Since there is nothing against the academic interests of American University for the school to develop a drug resistance virus for germ warfare, since there is nothing against the academic interests of institutions to train soldiers, since there is nothing against the academic interests of institutions to turn student records over to the Selective Service System, etc., etc.
In all, this can be interpreted as a cause for something that is happening in colleges and universities throughout the nation.
Students are demanding that these institutions review academic policy. They are saying that academic policy doesn’t speak to their needs, but speaks to the needs of forces alien to the educational process.
And they are demanding a review of academic policy, and they want to be in on the process. Most notable in recent weeks are incidents at the University of Michigan in Ann Arbor, and at that old seat of student ferment, Berkeley.
At both schools students and some faculty members are protesting heavy handed administrative decisions concerning the vehicles used by students to protest university policies.
At U. of M. students have been protesting an administrative ban on sit-ins and the practice of turning over male class rankings to the Selective Service System. But student leaders say the real issue is student participation in making university policy decisions affecting the students, including academic decisions.

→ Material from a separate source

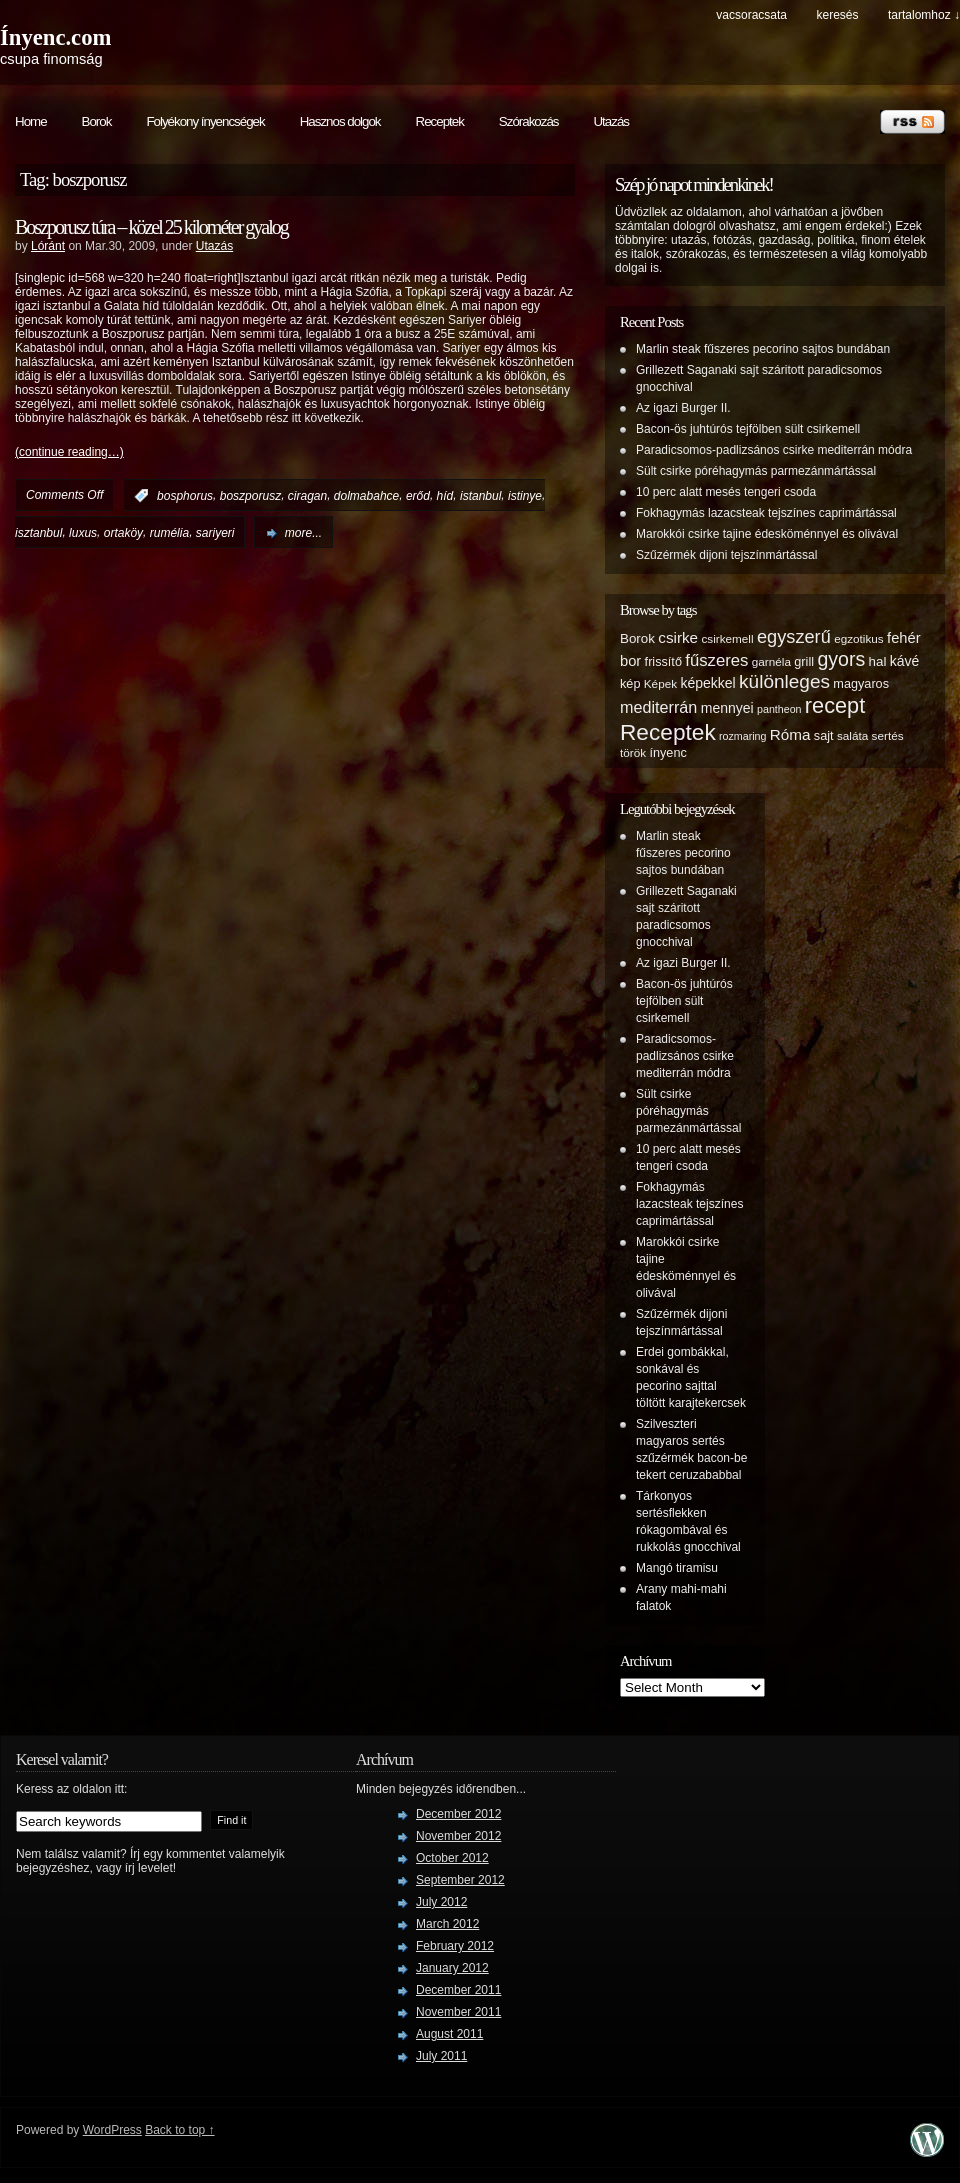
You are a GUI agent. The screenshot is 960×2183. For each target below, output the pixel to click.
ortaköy (123, 533)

At Berkeley students and faculty members had been striking against the administration’s arbitrary granting of permission to a Navy recruiter to appear on campus, while banning other nonuniversity people such as Mario Savio, the leader of the Free Speech Movement there. But at Berkeley too, the underlying issue is one of student demands for participation in policies concerning ‘them.
U. of M. students have received an accommodating response to their demands from University President Harland Hatcher But at Berkeley no such accommodations have been forthcoming from the administration.
Of the two university administrations, Berkeley is the one that will bring about more of the kinds of change that students are demanding.
Students, like other members of our society, are basically conservative. When granted the slightest concession they hopefully seize upon it as an answer to their grievances.
Hatcher has offered the students a combined student, faculty and administrative committee to look into expanding student participation in University affairs. The committee will talk for a long time, split hairs and come back with a watered-down compromise in the distant future.
In the interim students will have had at least one break for them. They will have become involved in other things. They will have forgotten their anger of the fall.
But at Berkeley it’s different. There the administration is heavy-handed and blundering. They return student demands with toughness, and the students remain angry.
If students are ever to have their voices heard in academic policy planning rather than the voices of the government agencies such as the Defense Department, they will do it as a result of administrators like Berkeley’s Roger Heyns rather than Michigan’s Hatcher.
Lincoln Steffens, who devoted his life to a study of social change, once said that only leaders, and not revolutionaries, can make revolution happen.